*Work to complete*
The required output is every line from the beginning of the entries below through the line that includes "Image resolution: width=462", copied exactly.

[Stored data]
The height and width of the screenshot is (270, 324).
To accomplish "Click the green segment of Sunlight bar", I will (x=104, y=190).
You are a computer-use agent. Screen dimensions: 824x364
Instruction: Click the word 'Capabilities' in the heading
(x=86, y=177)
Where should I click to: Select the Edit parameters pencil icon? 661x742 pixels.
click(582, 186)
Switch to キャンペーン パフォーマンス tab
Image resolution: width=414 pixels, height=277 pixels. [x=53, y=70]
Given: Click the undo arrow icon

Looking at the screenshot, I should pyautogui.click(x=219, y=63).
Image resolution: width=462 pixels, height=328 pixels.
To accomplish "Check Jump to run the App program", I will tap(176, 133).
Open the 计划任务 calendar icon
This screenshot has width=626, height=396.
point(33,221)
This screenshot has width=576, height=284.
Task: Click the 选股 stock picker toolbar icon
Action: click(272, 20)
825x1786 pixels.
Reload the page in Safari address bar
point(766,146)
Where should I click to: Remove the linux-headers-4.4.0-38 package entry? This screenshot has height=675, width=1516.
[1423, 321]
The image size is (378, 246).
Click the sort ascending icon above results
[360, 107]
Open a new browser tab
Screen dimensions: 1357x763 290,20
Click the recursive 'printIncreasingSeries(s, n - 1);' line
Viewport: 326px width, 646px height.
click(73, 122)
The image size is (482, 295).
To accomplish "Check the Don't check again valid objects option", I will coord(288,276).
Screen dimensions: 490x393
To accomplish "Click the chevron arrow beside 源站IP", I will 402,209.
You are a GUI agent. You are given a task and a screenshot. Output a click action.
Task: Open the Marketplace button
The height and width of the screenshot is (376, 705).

*Reply to the task*
The height and width of the screenshot is (270, 324).
To accomplish "Click the green segment of Sunlight bar", I will (x=104, y=190).
You are a computer-use agent. Screen dimensions: 824x364
Instruction: Click the word 'Capabilities' in the heading
(x=86, y=177)
Where should I click to: Select the Edit parameters pencil icon? 661x742 pixels.
click(582, 186)
Switch to キャンペーン パフォーマンス tab
Image resolution: width=414 pixels, height=277 pixels. [x=53, y=70]
Given: Click the undo arrow icon

Looking at the screenshot, I should pyautogui.click(x=219, y=63).
Image resolution: width=462 pixels, height=328 pixels.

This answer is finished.